◆ AIM OF THE TASK:
Rewrite the rows from the line with "Click info icon beside Excessive scrolling" to the line with "click(460, 95)", changing every "icon" to "button" and leaving all else as it stands. Omit the pictures from your answer.

Data extracted from a collection
· · ·

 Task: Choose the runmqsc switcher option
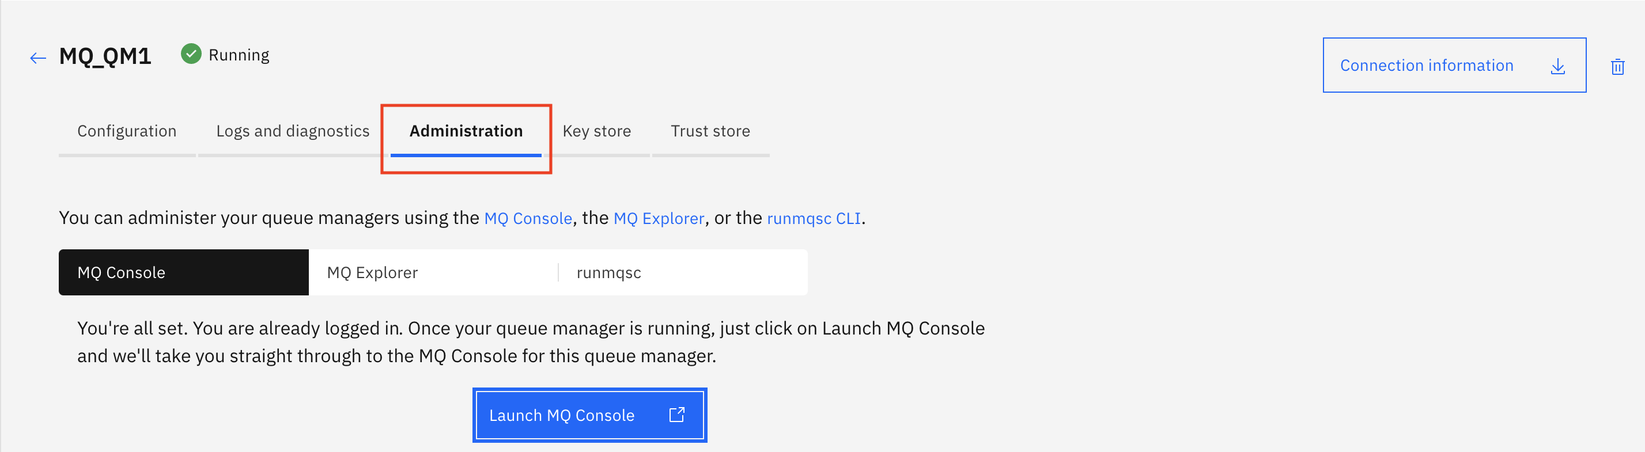tap(683, 273)
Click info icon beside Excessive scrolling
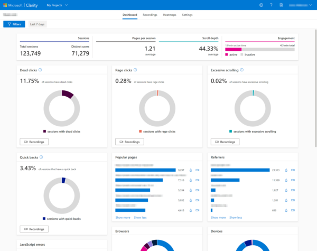 tap(243, 70)
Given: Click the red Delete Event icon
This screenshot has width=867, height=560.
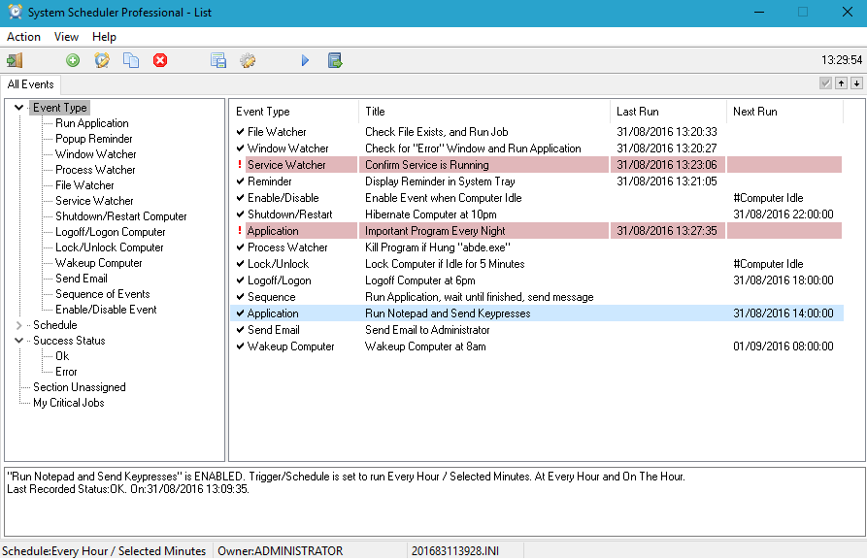Looking at the screenshot, I should pyautogui.click(x=160, y=60).
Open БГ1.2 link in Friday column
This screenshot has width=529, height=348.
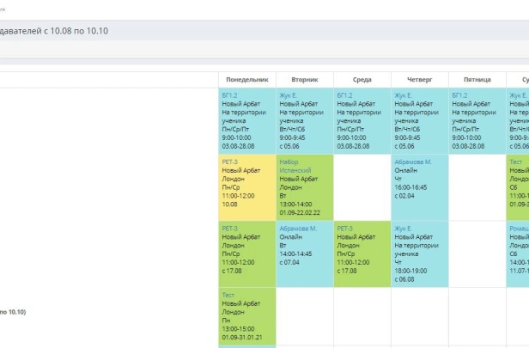click(460, 95)
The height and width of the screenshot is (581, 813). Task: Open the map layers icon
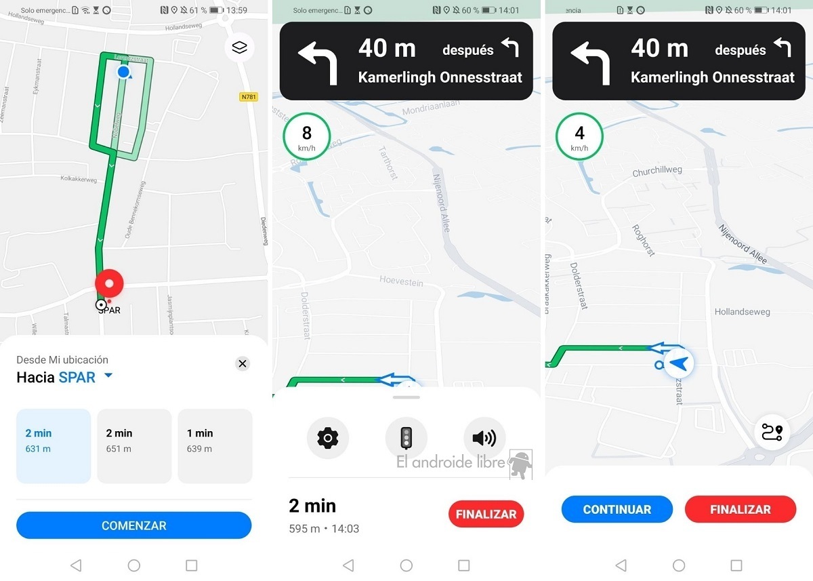tap(240, 47)
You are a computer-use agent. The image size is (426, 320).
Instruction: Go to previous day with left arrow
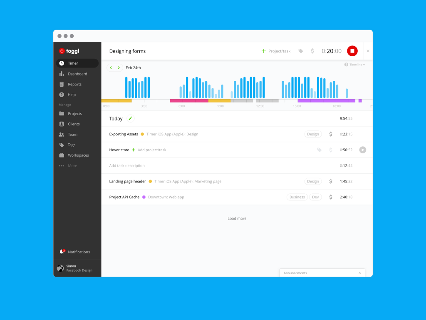pos(111,68)
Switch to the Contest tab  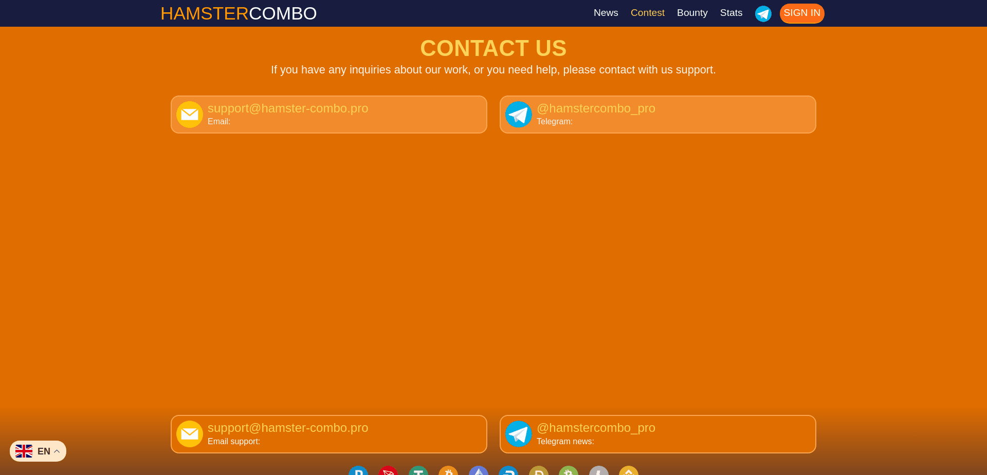coord(647,13)
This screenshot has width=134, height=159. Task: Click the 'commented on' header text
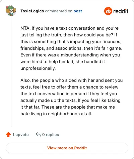pos(59,11)
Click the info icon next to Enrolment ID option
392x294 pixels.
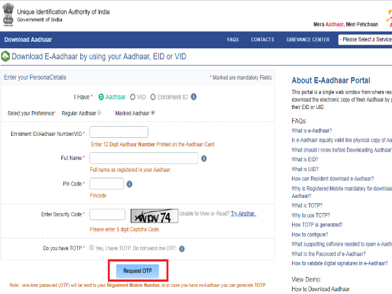193,97
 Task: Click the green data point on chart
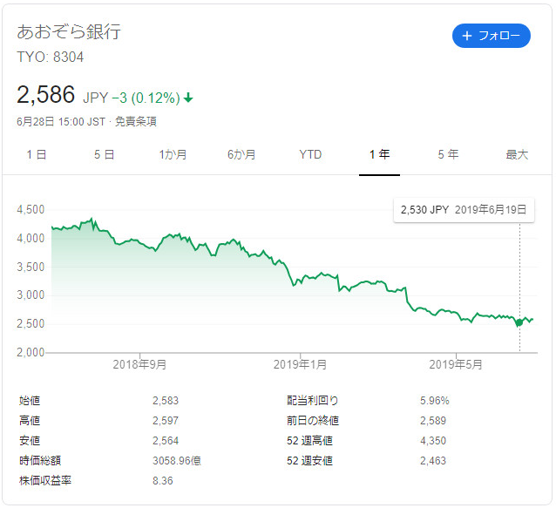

· · ·

◆ FINAL RESULT:
Click info button beside Excessive scrolling
 tap(243, 70)
Given: Click the red Delete Event button
This screenshot has width=867, height=560.
Looking at the screenshot, I should pyautogui.click(x=160, y=60).
Open БГ1.2 link in Friday column
This screenshot has width=529, height=348.
click(460, 95)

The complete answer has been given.